What to do: Rewrite the entries below, changing "midpoint" to "center point" everywhere it occurs and leaving every other word as it is.

Given records:
--------------------------------------------------
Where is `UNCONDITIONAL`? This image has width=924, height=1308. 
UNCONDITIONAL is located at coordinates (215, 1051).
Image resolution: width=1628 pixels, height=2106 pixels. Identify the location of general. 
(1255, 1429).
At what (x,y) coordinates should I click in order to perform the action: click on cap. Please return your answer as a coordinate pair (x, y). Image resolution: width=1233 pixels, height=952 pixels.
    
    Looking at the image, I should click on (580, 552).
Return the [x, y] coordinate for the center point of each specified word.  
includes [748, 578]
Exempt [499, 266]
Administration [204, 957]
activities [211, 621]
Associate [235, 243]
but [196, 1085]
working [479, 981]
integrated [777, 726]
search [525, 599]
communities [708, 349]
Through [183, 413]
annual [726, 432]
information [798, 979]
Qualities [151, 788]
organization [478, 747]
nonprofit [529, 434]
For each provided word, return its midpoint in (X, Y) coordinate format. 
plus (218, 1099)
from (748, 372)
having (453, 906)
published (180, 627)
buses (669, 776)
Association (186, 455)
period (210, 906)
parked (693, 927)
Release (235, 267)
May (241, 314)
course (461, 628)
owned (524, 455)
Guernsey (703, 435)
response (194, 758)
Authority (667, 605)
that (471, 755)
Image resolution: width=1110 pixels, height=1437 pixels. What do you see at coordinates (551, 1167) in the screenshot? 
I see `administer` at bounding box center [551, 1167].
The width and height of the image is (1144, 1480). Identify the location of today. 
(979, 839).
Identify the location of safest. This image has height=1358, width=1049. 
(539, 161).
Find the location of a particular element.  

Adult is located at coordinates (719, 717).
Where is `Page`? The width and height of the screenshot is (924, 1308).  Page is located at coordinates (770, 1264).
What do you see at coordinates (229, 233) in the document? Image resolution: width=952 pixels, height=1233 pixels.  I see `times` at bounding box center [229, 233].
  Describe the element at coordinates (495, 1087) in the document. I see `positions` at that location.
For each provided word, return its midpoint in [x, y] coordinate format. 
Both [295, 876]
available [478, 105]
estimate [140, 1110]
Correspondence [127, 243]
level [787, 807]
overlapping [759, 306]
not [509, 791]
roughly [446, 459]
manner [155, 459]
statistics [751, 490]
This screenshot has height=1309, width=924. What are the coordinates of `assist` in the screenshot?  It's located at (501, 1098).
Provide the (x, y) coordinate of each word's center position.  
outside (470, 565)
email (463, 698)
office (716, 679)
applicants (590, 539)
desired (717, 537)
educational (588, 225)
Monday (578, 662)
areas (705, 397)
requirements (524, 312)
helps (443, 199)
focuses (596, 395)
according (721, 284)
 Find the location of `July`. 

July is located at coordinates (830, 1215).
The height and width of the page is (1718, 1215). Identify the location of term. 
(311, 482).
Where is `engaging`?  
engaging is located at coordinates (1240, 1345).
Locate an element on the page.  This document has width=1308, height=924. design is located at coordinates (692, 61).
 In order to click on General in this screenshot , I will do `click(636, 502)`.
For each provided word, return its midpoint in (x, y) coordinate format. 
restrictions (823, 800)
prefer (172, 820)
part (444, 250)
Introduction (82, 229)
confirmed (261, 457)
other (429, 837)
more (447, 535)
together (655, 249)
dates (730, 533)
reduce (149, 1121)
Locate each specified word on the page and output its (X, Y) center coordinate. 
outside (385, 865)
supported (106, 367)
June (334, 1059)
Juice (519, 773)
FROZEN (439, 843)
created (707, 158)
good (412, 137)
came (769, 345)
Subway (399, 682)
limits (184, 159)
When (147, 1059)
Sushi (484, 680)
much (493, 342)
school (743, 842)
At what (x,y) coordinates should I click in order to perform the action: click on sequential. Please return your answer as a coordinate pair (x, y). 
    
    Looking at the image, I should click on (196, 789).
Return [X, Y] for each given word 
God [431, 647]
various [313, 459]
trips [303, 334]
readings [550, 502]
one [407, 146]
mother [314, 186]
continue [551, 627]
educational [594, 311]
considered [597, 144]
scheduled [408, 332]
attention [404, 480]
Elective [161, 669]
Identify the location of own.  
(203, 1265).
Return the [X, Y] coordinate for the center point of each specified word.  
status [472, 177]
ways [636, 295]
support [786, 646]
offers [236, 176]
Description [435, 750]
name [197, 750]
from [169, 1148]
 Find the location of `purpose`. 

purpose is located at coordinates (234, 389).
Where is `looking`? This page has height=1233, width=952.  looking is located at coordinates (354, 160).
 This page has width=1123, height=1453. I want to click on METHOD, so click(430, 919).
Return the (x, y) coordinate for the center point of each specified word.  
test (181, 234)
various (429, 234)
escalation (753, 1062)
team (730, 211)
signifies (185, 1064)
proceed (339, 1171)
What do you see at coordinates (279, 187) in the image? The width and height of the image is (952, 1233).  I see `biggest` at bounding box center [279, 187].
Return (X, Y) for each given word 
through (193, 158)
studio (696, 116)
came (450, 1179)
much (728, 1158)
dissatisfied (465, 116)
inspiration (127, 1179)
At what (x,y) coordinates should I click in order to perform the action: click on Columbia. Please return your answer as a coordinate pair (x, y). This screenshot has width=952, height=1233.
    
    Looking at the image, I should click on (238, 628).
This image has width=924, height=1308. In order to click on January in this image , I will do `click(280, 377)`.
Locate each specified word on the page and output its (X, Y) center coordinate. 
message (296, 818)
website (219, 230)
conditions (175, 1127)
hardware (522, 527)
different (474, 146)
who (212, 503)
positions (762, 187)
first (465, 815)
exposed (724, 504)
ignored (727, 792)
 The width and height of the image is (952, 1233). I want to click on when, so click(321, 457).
--------------------------------------------------
Reply to the task:
Where is `UNCONDITIONAL`? This image has width=924, height=1308. 
UNCONDITIONAL is located at coordinates (215, 1051).
Image resolution: width=1628 pixels, height=2106 pixels. Identify the location of general. 
(1255, 1429).
At what (x,y) coordinates should I click in order to perform the action: click on cap. Please return your answer as a coordinate pair (x, y). Image resolution: width=1233 pixels, height=952 pixels.
    
    Looking at the image, I should click on (580, 552).
Return the [x, y] coordinate for the center point of each specified word.  
includes [748, 578]
Exempt [499, 266]
Administration [204, 957]
activities [211, 621]
Associate [235, 243]
but [196, 1085]
working [479, 981]
integrated [777, 726]
search [525, 599]
communities [708, 349]
Through [183, 413]
annual [726, 432]
information [798, 979]
Qualities [151, 788]
organization [478, 747]
nonprofit [529, 434]
For each provided word, return its center point in (X, Y) coordinate format. 
plus (218, 1099)
from (748, 372)
having (453, 906)
published (180, 627)
buses (669, 776)
Association (186, 455)
period (210, 906)
parked (693, 927)
Release (235, 267)
May (241, 314)
course (461, 628)
owned (524, 455)
Guernsey (703, 435)
response (194, 758)
Authority (667, 605)
that (471, 755)
Image resolution: width=1110 pixels, height=1437 pixels. What do you see at coordinates (551, 1167) in the screenshot? 
I see `administer` at bounding box center [551, 1167].
The width and height of the image is (1144, 1480). Identify the location of today. 
(979, 839).
Identify the location of safest. This image has height=1358, width=1049. 
(539, 161).
Find the location of a particular element.  

Adult is located at coordinates (719, 717).
Where is `Page`? The width and height of the screenshot is (924, 1308).  Page is located at coordinates (770, 1264).
What do you see at coordinates (229, 233) in the document? Image resolution: width=952 pixels, height=1233 pixels.  I see `times` at bounding box center [229, 233].
  Describe the element at coordinates (495, 1087) in the document. I see `positions` at that location.
For each provided word, return its center point in [x, y] coordinate format. 
Both [295, 876]
available [478, 105]
estimate [140, 1110]
Correspondence [127, 243]
level [787, 807]
overlapping [759, 306]
not [509, 791]
roughly [446, 459]
manner [155, 459]
statistics [751, 490]
This screenshot has height=1309, width=924. What are the coordinates of `assist` in the screenshot?  It's located at (501, 1098).
Provide the (x, y) coordinate of each word's center position.  
outside (470, 565)
email (463, 698)
office (716, 679)
applicants (590, 539)
desired (717, 537)
educational (588, 225)
Monday (578, 662)
areas (705, 397)
requirements (524, 312)
helps (443, 199)
focuses (596, 395)
according (721, 284)
 Find the location of `July`. 

July is located at coordinates (830, 1215).
The height and width of the page is (1718, 1215). Identify the location of term. 
(311, 482).
Where is `engaging`?  
engaging is located at coordinates (1240, 1345).
Locate an element on the page.  This document has width=1308, height=924. design is located at coordinates (692, 61).
 In order to click on General in this screenshot , I will do `click(636, 502)`.
For each provided word, return its center point in (x, y) coordinate format. 
restrictions (823, 800)
prefer (172, 820)
part (444, 250)
Introduction (82, 229)
confirmed (261, 457)
other (429, 837)
more (447, 535)
together (655, 249)
dates (730, 533)
reduce (149, 1121)
Locate each specified word on the page and output its (X, Y) center coordinate. 
outside (385, 865)
supported (106, 367)
June (334, 1059)
Juice (519, 773)
FROZEN (439, 843)
created (707, 158)
good (412, 137)
came (769, 345)
Subway (399, 682)
limits (184, 159)
When (147, 1059)
Sushi (484, 680)
much (493, 342)
school (743, 842)
At what (x,y) coordinates should I click in order to perform the action: click on sequential. Please return your answer as a coordinate pair (x, y). 
    
    Looking at the image, I should click on (196, 789).
Return [X, Y] for each given word 
God [431, 647]
various [313, 459]
trips [303, 334]
readings [550, 502]
one [407, 146]
mother [314, 186]
continue [551, 627]
educational [594, 311]
considered [597, 144]
scheduled [408, 332]
attention [404, 480]
Elective [161, 669]
Identify the location of own.  
(203, 1265).
Return the [X, Y] coordinate for the center point of each specified word.  
status [472, 177]
ways [636, 295]
support [786, 646]
offers [236, 176]
Description [435, 750]
name [197, 750]
from [169, 1148]
 Find the location of `purpose`. 

purpose is located at coordinates (234, 389).
Where is `looking`? This page has height=1233, width=952.  looking is located at coordinates (354, 160).
 This page has width=1123, height=1453. I want to click on METHOD, so click(430, 919).
Return the (x, y) coordinate for the center point of each specified word.  
test (181, 234)
various (429, 234)
escalation (753, 1062)
team (730, 211)
signifies (185, 1064)
proceed (339, 1171)
What do you see at coordinates (279, 187) in the image? The width and height of the image is (952, 1233).  I see `biggest` at bounding box center [279, 187].
Return (X, Y) for each given word 
through (193, 158)
studio (696, 116)
came (450, 1179)
much (728, 1158)
dissatisfied (465, 116)
inspiration (127, 1179)
At what (x,y) coordinates should I click in order to perform the action: click on Columbia. Please return your answer as a coordinate pair (x, y). This screenshot has width=952, height=1233.
    
    Looking at the image, I should click on (238, 628).
This image has width=924, height=1308. In order to click on January in this image , I will do `click(280, 377)`.
Locate each specified word on the page and output its (X, Y) center coordinate. 
message (296, 818)
website (219, 230)
conditions (175, 1127)
hardware (522, 527)
different (474, 146)
who (212, 503)
positions (762, 187)
first (465, 815)
exposed (724, 504)
ignored (727, 792)
 The width and height of the image is (952, 1233). I want to click on when, so click(321, 457).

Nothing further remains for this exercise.